Of course, that’s the enduring image of that World Cup. Personally, as a footballer, it pains me that he hung up his boots. He was a great player, the best around at that moment in time, and he’d proved he was still the best at that World Cup. Everything could have been different if he’d stayed on the field for the rest of that World Cup, couldn’t it? It’s a real shame, but that shouldn’t overshadow what he achieved. People mustn’t forget how great he was just because of that episode. Those who really like football and love the sport need to remember everything else he did, including earlier in that game. The other stuff should be secondary.
You shared a dressing room with Marco Materazzi on Italy duty for many years. Is he as fearsome as he looks?

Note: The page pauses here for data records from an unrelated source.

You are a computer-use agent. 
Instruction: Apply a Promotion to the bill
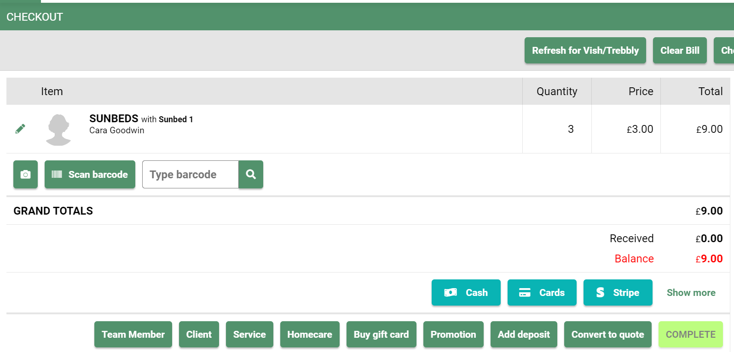(x=453, y=335)

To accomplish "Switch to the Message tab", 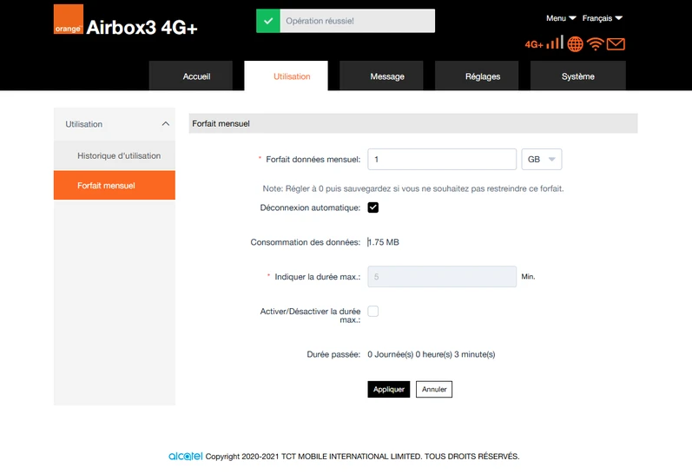I will (387, 76).
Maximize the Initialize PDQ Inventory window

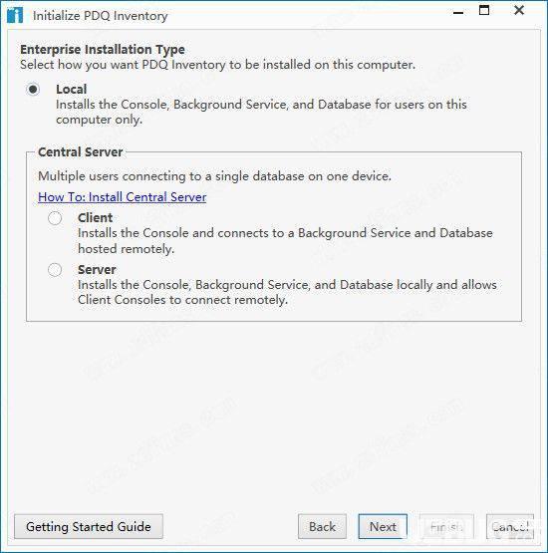(484, 11)
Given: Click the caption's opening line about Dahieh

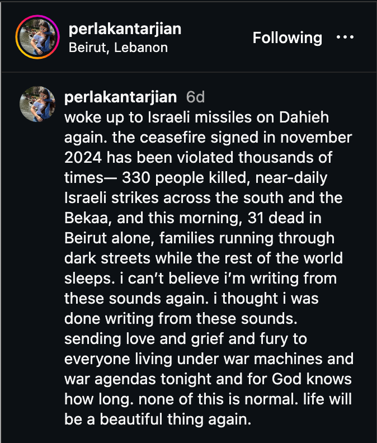Looking at the screenshot, I should (x=196, y=117).
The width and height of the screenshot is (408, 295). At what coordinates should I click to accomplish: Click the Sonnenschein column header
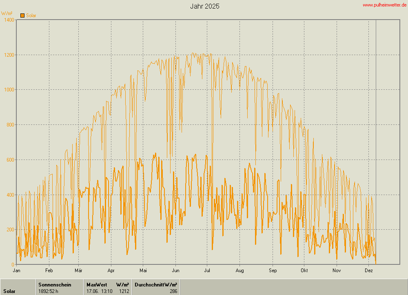point(55,285)
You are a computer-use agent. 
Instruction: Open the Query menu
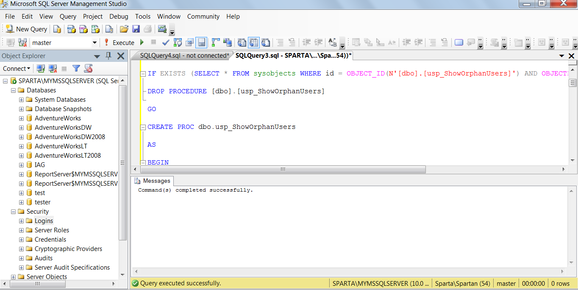click(68, 17)
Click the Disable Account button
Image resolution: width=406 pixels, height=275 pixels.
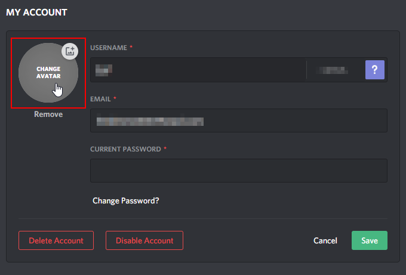coord(144,240)

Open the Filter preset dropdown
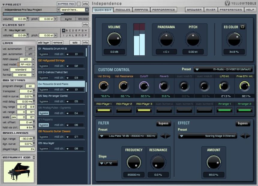click(128, 136)
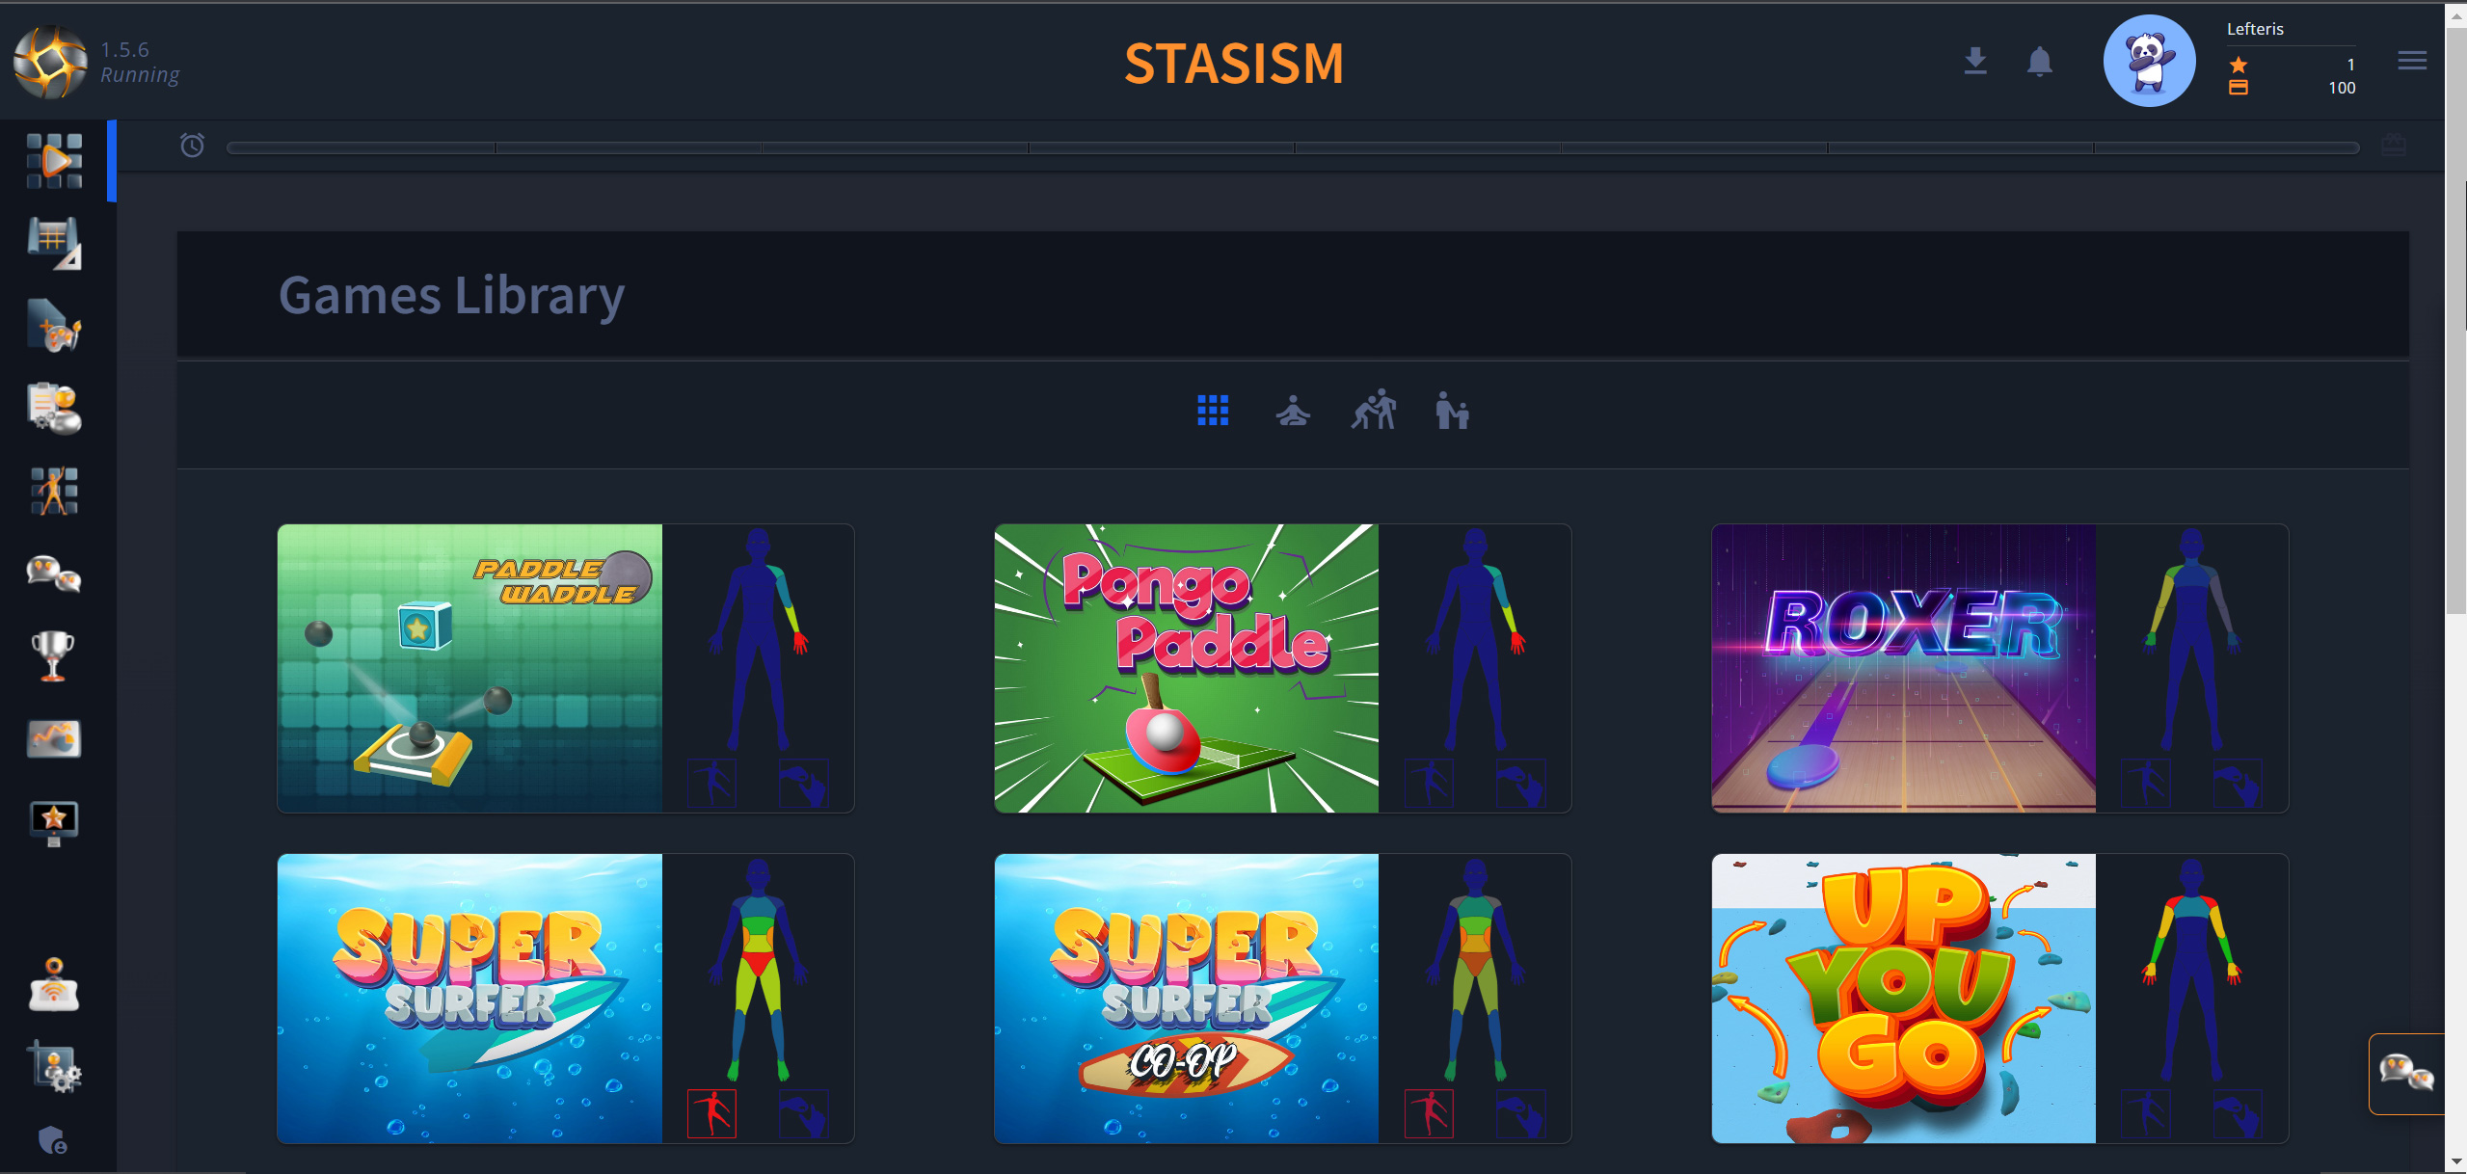Open the Up You Go game
The image size is (2467, 1174).
(x=1904, y=999)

No, Marco’s a nice guy! I definitely think that we all have a different persona once we take the field, compared to what we’re like off it. Some people don’t agree, but I think that out on the pitch you sometimes see a side of us that you wouldn’t see anywhere else. As long as you stay within the rules, anything goes. That’s what he’s like, love him or hate him.
Moving on to South Africa 2010, what do you think went wrong for the Azzurri?
It was a sad World Cup for us, a strange tournament. A lot of us were four years older than we’d been in 2006 and carrying a few problems. And aside from those of us who’d been there four years before, we had a squad of young, inexperienced players. Some only had around ten international caps, which can get you found out at international level. At no point did we show that we were better than our opponents and we ended up paying the price for that. We went home disappointed but we were aware that it had been down to us – we couldn’t lay the blame anywhere else.
Do you enjoy the kind of football played in Europe?
European football’s really dipped, especially this year. That’s proven by the Italian championship, which isn’t competitive. In Italy at the moment, the leaders (Milan) have 65 points, whereas two or three years ago they’d only have been third or fourth with that tally. It’s all very even, the leaders lose a lot of games. Spanish football lacks title challenges from teams like [Deportivo] La Coruna, Valencia, Villarreal and Atletico [Madrid]. Even though Barcelona and Real Madrid are usually contenders, one of those other teams used to be in the mix too, which doesn’t happen anymore. And to be frank, I’ve never liked English football.
I don’t know, I just don’t like it. In Europe everybody goes mad for English football, possibly because it’s the most competitive, but I don’t enjoy it. The Bundesliga was a pleasant surprise though, given it’s pretty competitive and everyone can beat anyone else. Don’t get me wrong, Europe remains at the summit of world football, but things are changing very noticeably, more than ever before.
Given the passion with which you talk about the game, have you considered moving into coaching after you hang up your boots?
Honestly, if I were to stop playing football and not stay involved with the game in some way, I’d go mad! At least that’s the way I feel now: my mind’s set on staying involved with what happens on the field. And when you talk about being in football after retiring, the only role left is coaching. The other roles available are administrative or in offices, but to me that’s not football.
What kind of coach do you think you’d be?
I’ve taken positive things from all the coaches I’ve had. I respect them all, even though each of them has their own ideas. There were two or three in particular that I really enjoyed working with, especially because of the way they perceived the game. Some of the coaches I had treated football as if it was war, whereas others showed me that it’s just a game in which you have to play better than your opponents. And that works for me: it’s about the game.